No, actually the limit was pin-pointed quite some time ago. I don't know
the details, and I'm a little to lazy to wonder down to the library for
the sake of an argument but it does depend on the data set, and it depends
on prior knowledge of the type of information being communicated (hence
the not so obvious limit on the file full of '0's).
> You are probably interested about how a fractal could compress an
> encyclopedia. You are probably thinking about how fractals would not produce
> the exact results and would cause misspelt words etc. This is not a problem
> however - it is possible to find a level of compression that will produce
> _exact_ results. For example, real numbers produced by the algorithm might be
> rounded up or down to an absolute value like an ascii character. If the lower
> character is wanted, the compressor would aim to produce a value less than 0.5
> higher than the wanted character.
Sorry, this is a case of the wrong algorithm for the job. If you look back
to what fractal compression is, you will see that it just won't work on
prose (unless artificially constructed). It relies on identifying patterns
and encoding them, not just any pattern, but *fractal* patterns.

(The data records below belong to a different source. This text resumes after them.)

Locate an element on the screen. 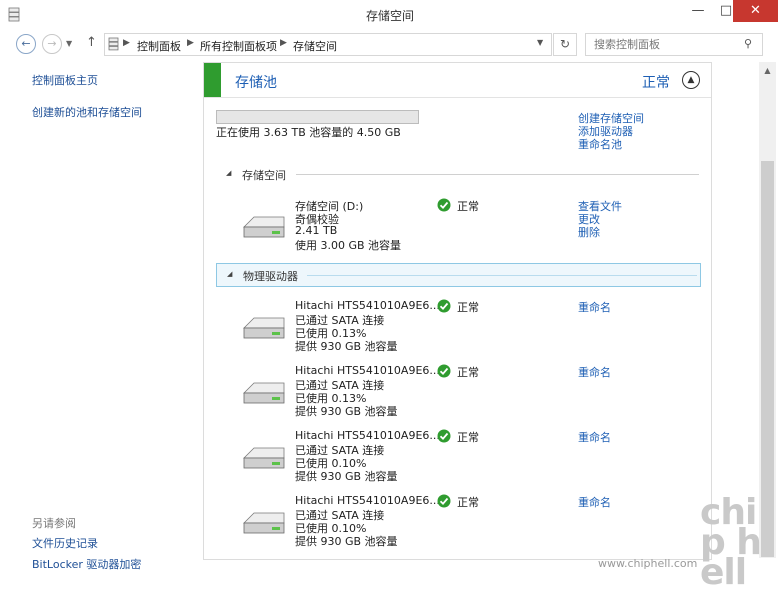 The height and width of the screenshot is (593, 780). breadcrumb-all-items: 所有控制面板项 is located at coordinates (238, 46).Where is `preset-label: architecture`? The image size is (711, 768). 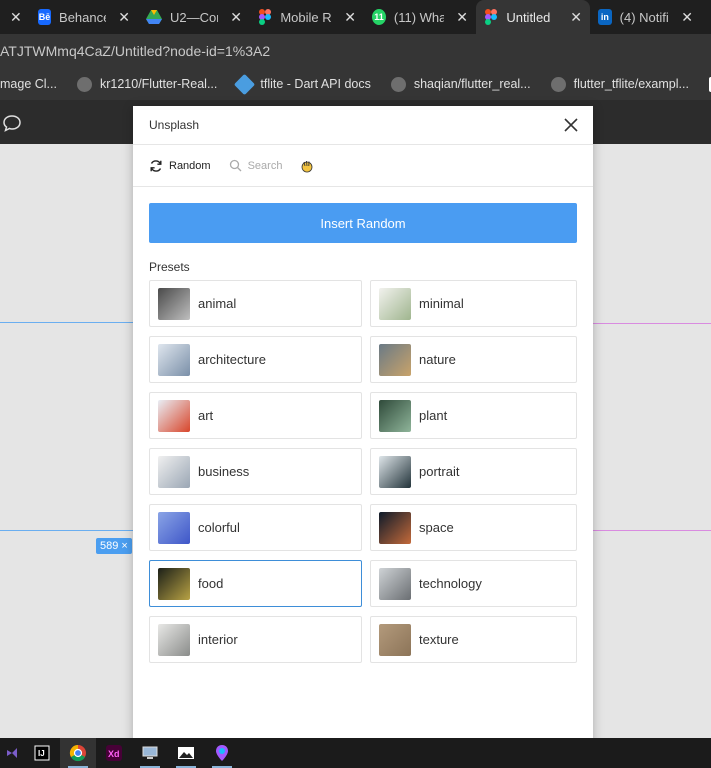 preset-label: architecture is located at coordinates (232, 360).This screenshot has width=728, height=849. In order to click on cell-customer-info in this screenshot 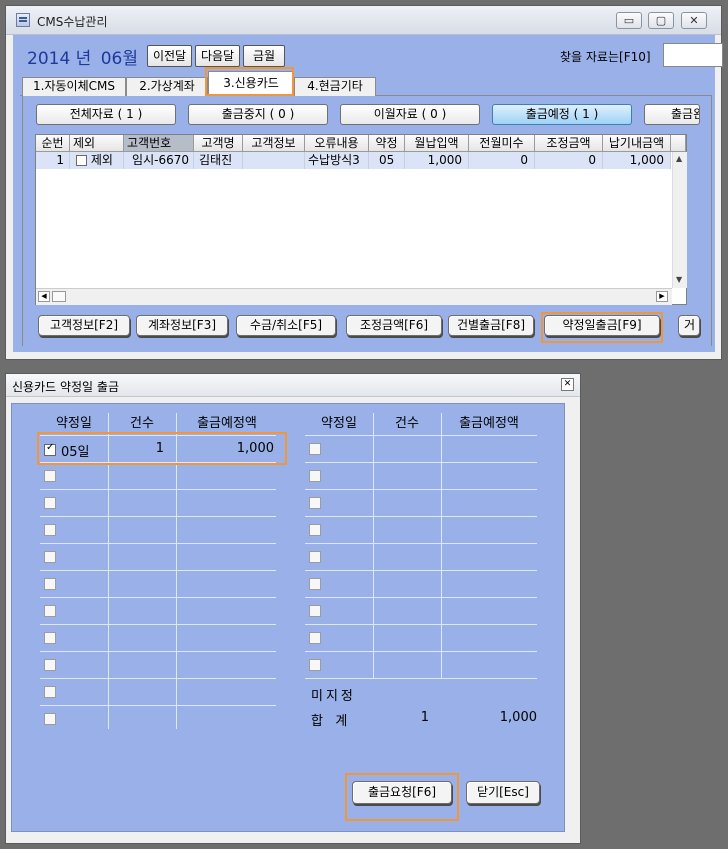, I will do `click(274, 160)`.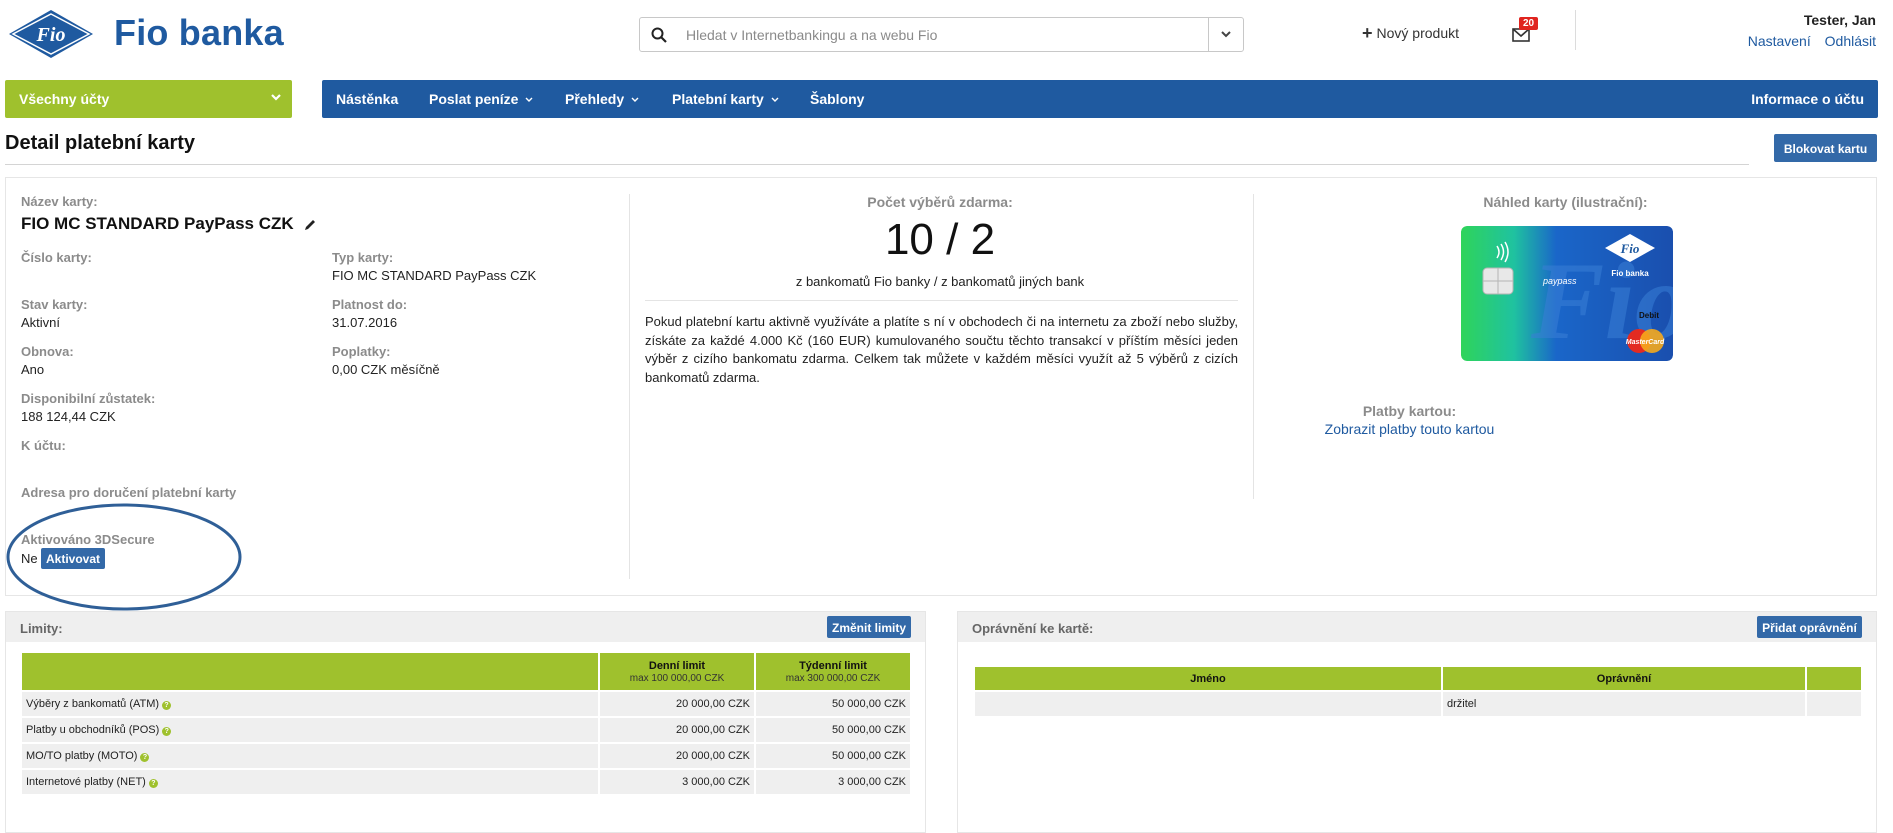 The width and height of the screenshot is (1893, 833). I want to click on delivery-address-label: Adresa pro doručení platební karty, so click(129, 492).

If the
patterns don't appear in the data - and that does not mean the data is
random - you won't get any compression, even if there are other patterns
that could be exploited.
Part of the magic of the fractal compression is that you can display your
image at some (nominal) resolution (of information, not image), then zoom
in as far as you like to see more detail. Think about what this would mean
to a word or sentence compressed in this manner. How can you print a
word at half it's resolution? You can't. Words and sentences are all or
nothing things, they have no similarity on different scale.

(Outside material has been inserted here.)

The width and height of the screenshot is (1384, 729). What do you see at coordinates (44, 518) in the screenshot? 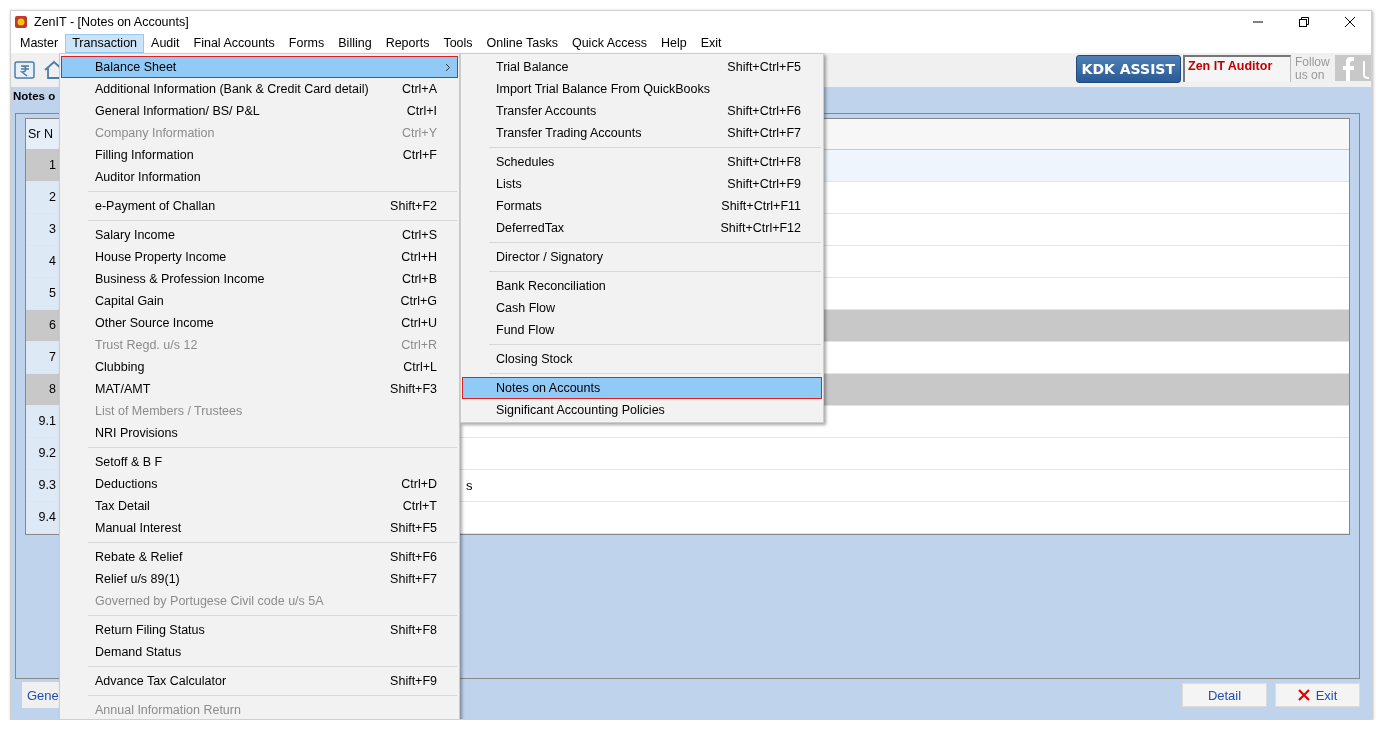
I see `row-number-cell: 9.4` at bounding box center [44, 518].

> Like I said before, you have to also forget about what people usually think of
> as fractals - pretty patterns. You are the first person I have heard who has
> said that an encyclopedia isn't fractal in nature. I am one of many who
> believe (like to beleive) that everything is fractal in nature and everything
> in nature is fractal and all of these fractals are derrived from super
> fractals... and there is one super-duper-fractal. It's hard to believe this
> becuase... well... it's hard to believe. The more you read about chaos
> theory, though, the closer that statement seems to be to the truth.

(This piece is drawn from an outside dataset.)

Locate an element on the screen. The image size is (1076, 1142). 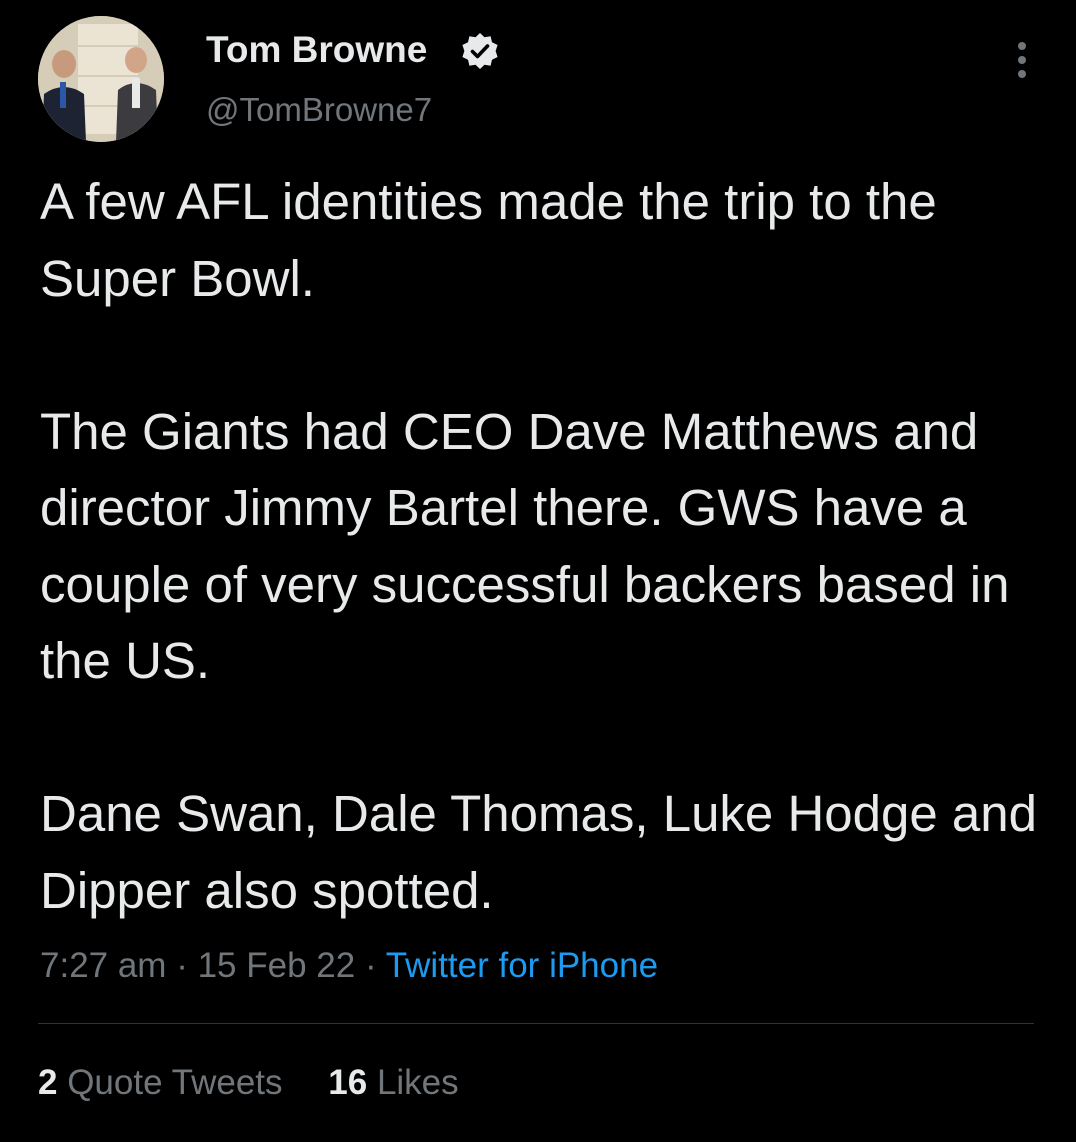
tweet-source-link: Twitter for iPhone is located at coordinates (522, 966).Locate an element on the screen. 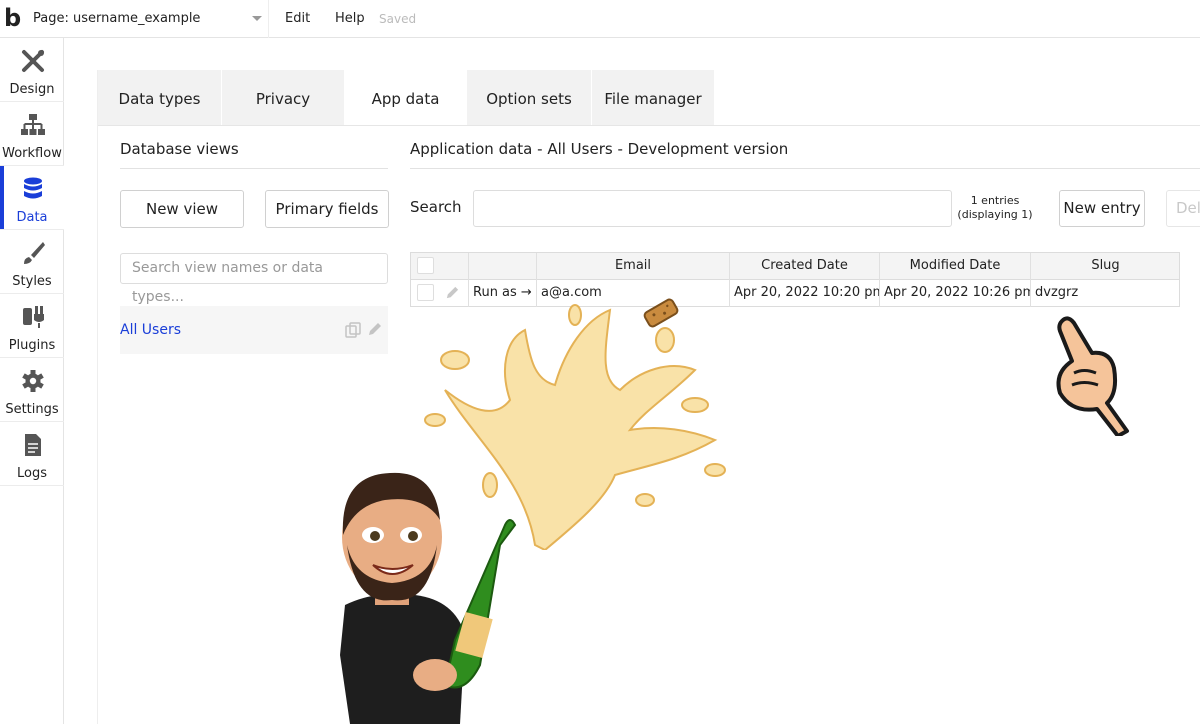  cork-illustration is located at coordinates (661, 313).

[I'm wincing as I say this] You're Wrong! [ouch! they hurt, I promise not
to say it again].
Fractals do not nature make,
nature does the fractals make.
The fact that fractals crop up in nature (quite often) does not mean that
everything in nature is a fractal. A crystal latice is not fractal, a
glass of water is not fractal, a gas is not fractal. A snow flake is, a
coast line is and so are most plants.
Before you consider everything to be a fractal, consider what a fractal
actually is. If you look at the definition of a fractal, you will see
that many things just don't fit in that category. And if it doesn't fit,
then it just won't compress very well.
Chaos theory describes a lot of things that were previously pushed to one
side as being to hard, that doesn't mean that everything is a part of
chaos theory.
> It's all theory ofcourse.
>
>
> -----------------------------------------------------
> "Don't anthropomorphize computers. They hate that."
> -----------------------------------------------------
> Ryan Heise rheise@nospam.progsoc.uts.edu.au
>
Scott Hopwood 'When all else fails, consult an oracle.